Bob Dylan Wins Nobel Prize In Literature
American music legend Bob Dylan won the 2016 Nobel Prize for Literature Thursday, joining luminaries like Gabriel Garcia Marquez, Pablo Neruda, Alice Munro and Orhan Pamuk.
The “Knockin’ On Heaven’s Door” hitmaker won “for having created new poetic expressions within the great American song tradition.”
“He is a great poet. He is a great poet in the English-speaking tradition, and he is a wonderful, original sampler. He embodies the tradition, and for 54 years now has been at it, reinventing himself constantly, creating a new identity,” Swedish Academy Permanent Secretary Sara Danius reportedly said.
The Swedish Academy is responsible for picking Nobel Laureates in Literature.
Dylan, born in 1941, began his music career playing in coffee houses in Minnesota. He is the first American to win the Nobel Prize for Literature since Toni Morrison’s win in 1993. So far, nine Americans have been awarded the prize, including Sinclair Lewis, Pearl Buck and William Faulkner.
Danius, in an interview after the announcement, suggested listeners and readers start with Dylan’s 1966 album Blonde on Blonde. “You’ve got many classics and it’s an extraordinary example of his brilliant way of rhyming and putting together refrains and his pictorial thinking,” she said.
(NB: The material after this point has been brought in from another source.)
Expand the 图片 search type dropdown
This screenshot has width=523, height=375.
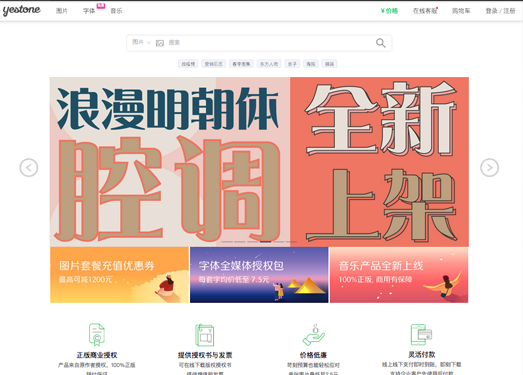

She compared Dylan to Greek author Homer and Greek lyric poet Sappho. “They wrote poetic texts that were meant to be listened to. They were meant to be performed often together with instruments. It’s the same way with Bob Dylan,” Danius said.
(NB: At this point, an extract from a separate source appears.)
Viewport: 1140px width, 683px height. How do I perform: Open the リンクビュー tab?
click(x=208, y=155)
She said she was a fan of British rockstar David Bowie growing up “but today I’m a lover of Bob Dylan.”
The 75-year-old’s songs like “Blowin’ in the Wind” and “The Times They are A-Changin’” became anthems of the anti-war and civil rights movements.
Dylan will be presented with his Nobel Prize on Dec. 10, the anniversary of the prize’s founder Alfred Nobel’s death.